Telaprevir is a potent inhibitor of hepatitis C virus (HCV) NS3-4A
protease. However, the emergence of
drug-resistant strains during
therapy is a serious problem, and the susceptibility of resistant strains to
interferon (IFN), as well as the details of the emergence of mutant strains in vivo, is not known. We previously established an infectious model of HCV using human hepatocyte chimeric mice. Using this system we investigated the
biological properties and mode of emergence of mutants by ultra-deep sequencing technology. Chimeric mice were injected with serum samples obtained from a patient who had developed viral breakthrough during
telaprevir monotherapy with strong selection for resistance mutations (A156F [92.6%]). Mice infected with the resistant strain (A156F [99.9%]) developed only low-level
viremia and the virus was successfully eliminated with
interferon therapy. As observed in patients,
telaprevir monotherapy in viremic mice resulted in breakthrough, with selection for mutations that confer resistance to
telaprevir (e.g., a high frequency of V36A [52.2%]).
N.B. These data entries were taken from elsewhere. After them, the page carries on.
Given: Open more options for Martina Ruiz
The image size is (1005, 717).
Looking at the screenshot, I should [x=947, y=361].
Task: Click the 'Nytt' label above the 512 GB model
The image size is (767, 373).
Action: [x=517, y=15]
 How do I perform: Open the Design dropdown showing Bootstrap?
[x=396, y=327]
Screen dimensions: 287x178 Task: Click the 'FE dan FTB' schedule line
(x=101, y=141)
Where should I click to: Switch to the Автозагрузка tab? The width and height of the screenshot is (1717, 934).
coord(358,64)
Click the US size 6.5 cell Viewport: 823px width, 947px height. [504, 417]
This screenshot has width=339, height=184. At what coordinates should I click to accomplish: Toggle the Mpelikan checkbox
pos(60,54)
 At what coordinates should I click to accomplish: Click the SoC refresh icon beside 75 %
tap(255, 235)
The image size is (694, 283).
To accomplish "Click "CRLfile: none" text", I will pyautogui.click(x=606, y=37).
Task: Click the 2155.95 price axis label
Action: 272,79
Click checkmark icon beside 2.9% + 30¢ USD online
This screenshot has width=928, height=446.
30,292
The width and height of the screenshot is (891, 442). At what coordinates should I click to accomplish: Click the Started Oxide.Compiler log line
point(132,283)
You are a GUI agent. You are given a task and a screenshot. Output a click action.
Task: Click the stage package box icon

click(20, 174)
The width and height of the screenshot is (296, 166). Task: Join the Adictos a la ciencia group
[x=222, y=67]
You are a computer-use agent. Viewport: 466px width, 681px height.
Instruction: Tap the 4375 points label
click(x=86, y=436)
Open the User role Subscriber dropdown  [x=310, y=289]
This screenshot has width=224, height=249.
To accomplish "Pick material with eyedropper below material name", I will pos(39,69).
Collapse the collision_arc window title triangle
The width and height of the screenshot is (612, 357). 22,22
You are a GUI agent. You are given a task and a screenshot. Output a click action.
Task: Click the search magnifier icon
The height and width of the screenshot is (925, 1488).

Mice were injected intrahepatically with HCV genotype 1b clone KT-9 with or without an introduced resistance mutation, A156S, in the NS3 region, and treated with
telaprevir. Mice infected with the A156S strain developed lower-level
viremia compared to the wildtype strain but showed strong resistance to
telaprevir treatment. Although mice injected with wildtype HCV showed a rapid decline in
viremia at the beginning of
therapy, a high frequency (11%) of
telaprevir-resistant NS3 V36A variants emerged 2 weeks after the start of treatment.
CONCLUSION: Using deep sequencing technology and a genetically engineered HCV
infection system, we showed that the rapid emergence of
telaprevir-resistant HCV was induced by mutation from the wildtype strain of HCV in vivo.